马黛茶中化合物诱导结肠癌细胞死亡

2012-02-06 MedSci MedSci原创

马黛茶来源的植物,图片来自维基共享资源。 阻止结肠癌有可能像爱喝马黛茶(mate tea)那样简单吗?在美国伊利诺伊大学最近的一项研究中,科学家证实当人结肠癌细胞暴露在一杯马黛茶里存在的生物活性化合物中它们会死亡,而且在南美洲人们因为马黛茶的医疗价值而长期喝它。 伊利诺伊大学食品化学和食品毒理学副教授Elvira de Mejia说,“马黛茶中所含的咖啡因衍生物不仅诱导人结肠癌细胞死亡,而


马黛茶来源的植物,图片来自维基共享资源。

阻止结肠癌有可能像爱喝马黛茶(mate tea)那样简单吗?在美国伊利诺伊大学最近的一项研究中,科学家证实当人结肠癌细胞暴露在一杯马黛茶里存在的生物活性化合物中它们会死亡,而且在南美洲人们因为马黛茶的医疗价值而长期喝它。

伊利诺伊大学食品化学和食品毒理学副教授Elvira de Mejia说,“马黛茶中所含的咖啡因衍生物不仅诱导人结肠癌细胞死亡,而且也降低重要的炎症标记物。” 她说,这是非常重要的,因为炎症能够引发癌症进展的一些步骤发生。

在体外研究中,de Mejia和前研究生Sirima Puangpraphant从马黛茶中分离和纯化出咖啡酰奎宁酸(caffeoylquinic acid, CQA)衍生物,然后用这些CQA处理人结肠癌细胞。当科学家增加CQA浓度后,癌细胞因为发生凋亡而死亡。

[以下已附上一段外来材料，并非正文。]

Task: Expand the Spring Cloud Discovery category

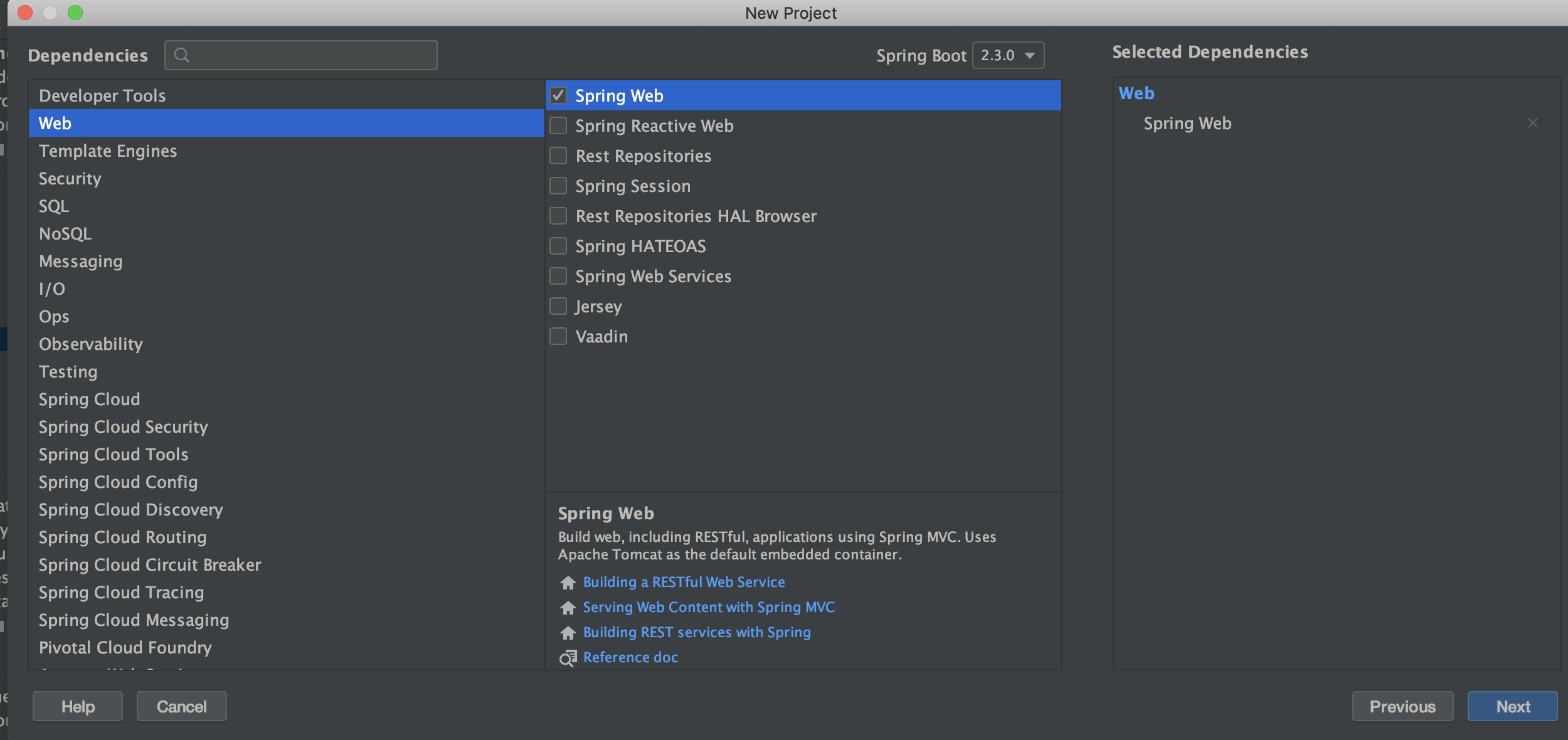Action: pyautogui.click(x=130, y=510)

她说,“总而言之,癌细胞因为它的DNA遭受损伤而自我摧毁。”

她说,诱导细胞凋亡或者说细胞死亡是治疗干预所有癌症类型的一种大有希望的治疗策略。

de Mejia说,他们能够鉴定出导致细胞凋亡的机制。某些CQA衍生物显著性地降低几种炎症标记物,这其中就包括NF-κB。它通过产生重要的酶而调节影响凋亡过程的很多基因。de Mejia说,最终癌细胞在两种特异性酶---半胱天冬酶-3 (caspase-3)和半胱天冬酶-8 (caspase-8)的诱导下而死亡。

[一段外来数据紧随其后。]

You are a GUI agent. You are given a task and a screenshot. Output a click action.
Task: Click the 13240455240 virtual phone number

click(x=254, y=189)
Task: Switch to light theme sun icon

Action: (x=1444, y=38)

她补充道,“如果我们能够降低NF-κB---一种将炎症和癌症连接在一起的重要性标记物---的活性,我们将更好地能够控制正常细胞转化为癌细胞。”

她说,这项研究结果强烈地提示着马黛茶中的咖啡因衍生物具有作为抗癌试剂的潜力,也可能有助于治疗与炎症相关联的其他疾病。

但是因为结肠及其微生物群落(microflora)在咖啡因相关化合物的吸收和代谢中发挥着主要作用,所以马黛茶的抗炎症和抗癌效应在结肠中可能是非常有效的。

她补充道,“我们相信存在足够证据支持喝马黛茶是有生物活性效益的,特别是如果人们有理由担心结肠癌的话。人们可以在健康食品店购买马黛茶叶袋,而且也可以在大型超市大量购买。”

科学家已经完成了喝马黛茶作为唯一水分来源的大鼠和只喝水的对照组大鼠患结肠癌情况的研究,也将很快把研究结果发表出来。

这种体外研究已发表在Molecular Nutrition & Food Research期刊上。(生物谷:towersimper编译)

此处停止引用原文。